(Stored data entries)
□ □ □ □ □

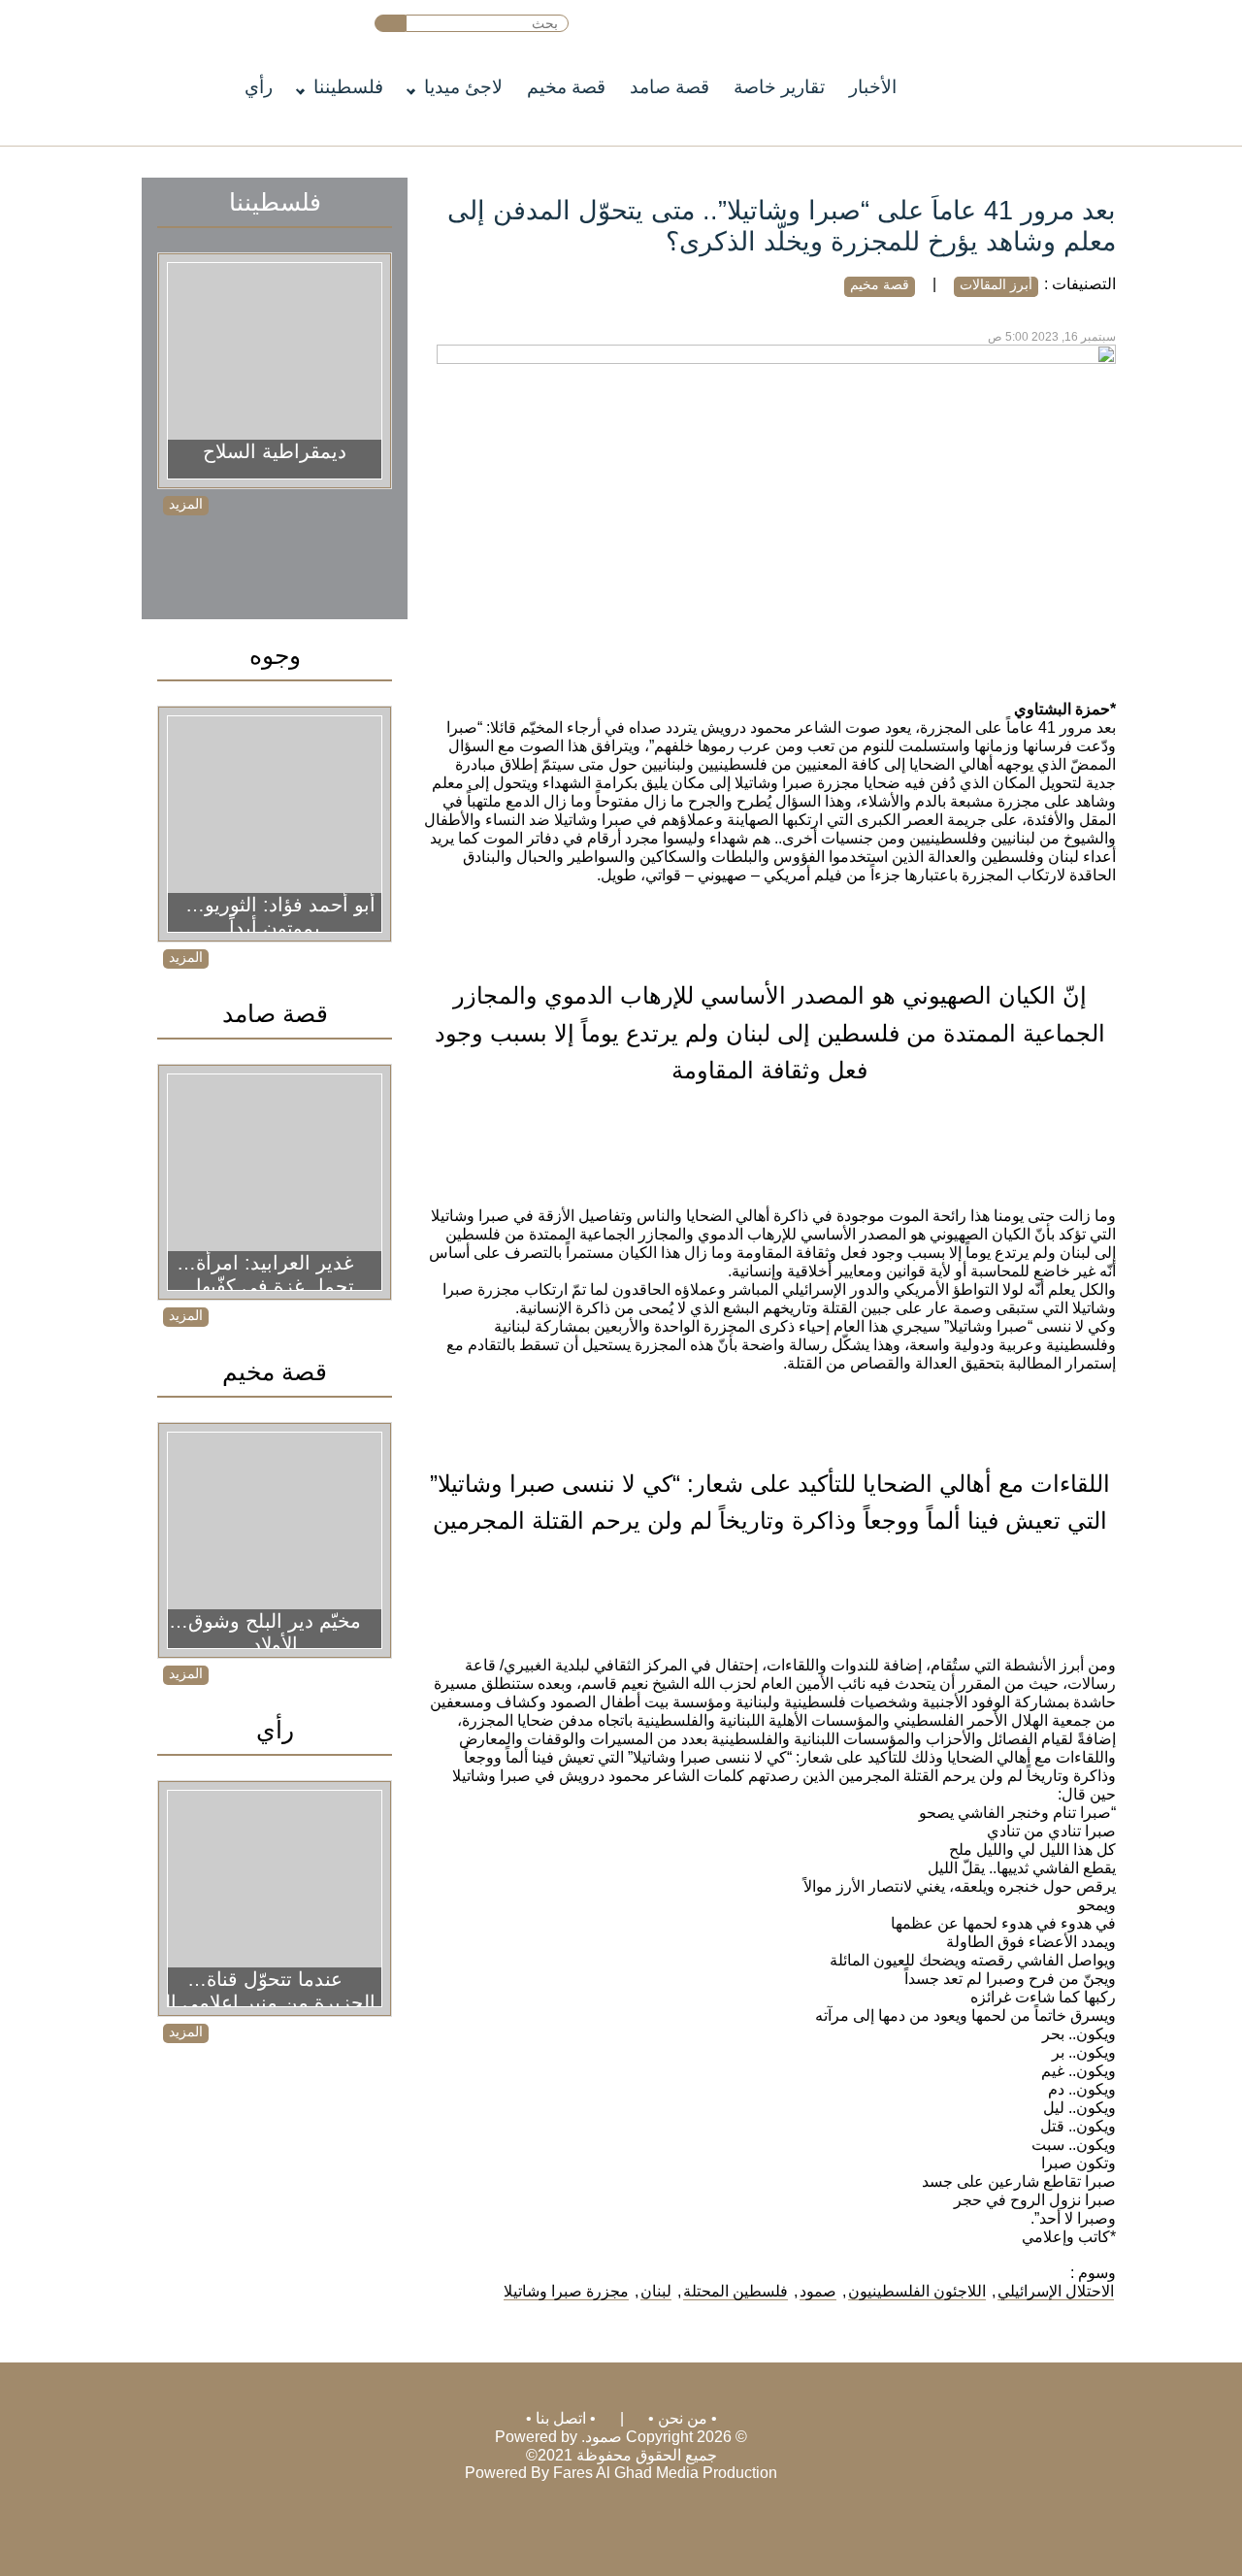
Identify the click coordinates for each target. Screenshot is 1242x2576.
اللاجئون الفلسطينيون (917, 2291)
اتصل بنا (561, 2418)
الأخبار (873, 87)
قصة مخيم (566, 87)
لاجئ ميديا (463, 87)
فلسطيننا (348, 87)
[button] (391, 23)
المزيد (186, 504)
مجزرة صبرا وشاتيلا (566, 2291)
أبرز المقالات (996, 284)
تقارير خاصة (779, 87)
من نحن (682, 2418)
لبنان (655, 2291)
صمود (818, 2291)
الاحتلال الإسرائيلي (1055, 2291)
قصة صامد (669, 87)
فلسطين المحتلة (735, 2291)
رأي (259, 87)
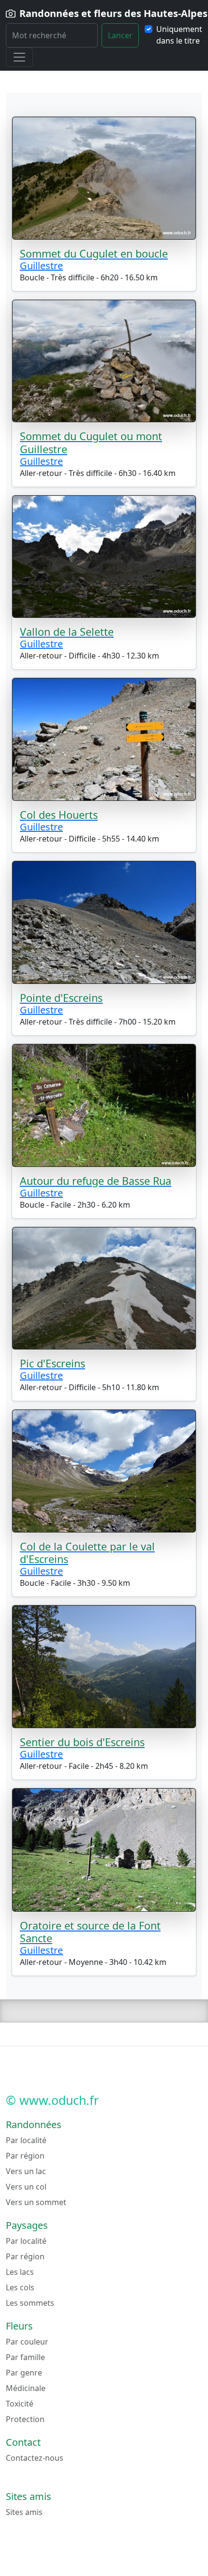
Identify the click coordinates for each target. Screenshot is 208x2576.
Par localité (26, 2140)
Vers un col (26, 2186)
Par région (25, 2155)
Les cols (20, 2287)
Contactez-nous (34, 2458)
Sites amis (24, 2512)
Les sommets (30, 2303)
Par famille (25, 2357)
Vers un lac (26, 2171)
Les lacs (20, 2272)
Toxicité (19, 2403)
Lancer (120, 35)
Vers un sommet (36, 2202)
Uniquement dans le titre (179, 35)
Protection (25, 2419)
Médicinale (25, 2388)
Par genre (24, 2372)
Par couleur (27, 2341)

□ □ □ □ □

■ Problem requirements:
Without including any picture, print every record exactly as written above.

■ Answer to the exercise:
Identify the click coordinates for each target. Screenshot is 1242x2576.
اللاجئون الفلسطينيون (917, 2291)
اتصل بنا (561, 2418)
الأخبار (873, 87)
قصة مخيم (566, 87)
لاجئ ميديا (463, 87)
فلسطيننا (348, 87)
[button] (391, 23)
المزيد (186, 504)
مجزرة صبرا وشاتيلا (566, 2291)
أبرز المقالات (996, 284)
تقارير خاصة (779, 87)
من نحن (682, 2418)
لبنان (655, 2291)
صمود (818, 2291)
الاحتلال الإسرائيلي (1055, 2291)
قصة صامد (669, 87)
فلسطين المحتلة (735, 2291)
رأي (259, 87)
Identify the click coordinates for each target. Screenshot is 208x2576.
Par localité (26, 2140)
Vers un col (26, 2186)
Par région (25, 2155)
Les cols (20, 2287)
Contactez-nous (34, 2458)
Sites amis (24, 2512)
Les sommets (30, 2303)
Par famille (25, 2357)
Vers un lac (26, 2171)
Les lacs (20, 2272)
Toxicité (19, 2403)
Lancer (120, 35)
Vers un sommet (36, 2202)
Uniquement dans le titre (179, 35)
Protection (25, 2419)
Médicinale (25, 2388)
Par genre (24, 2372)
Par couleur (27, 2341)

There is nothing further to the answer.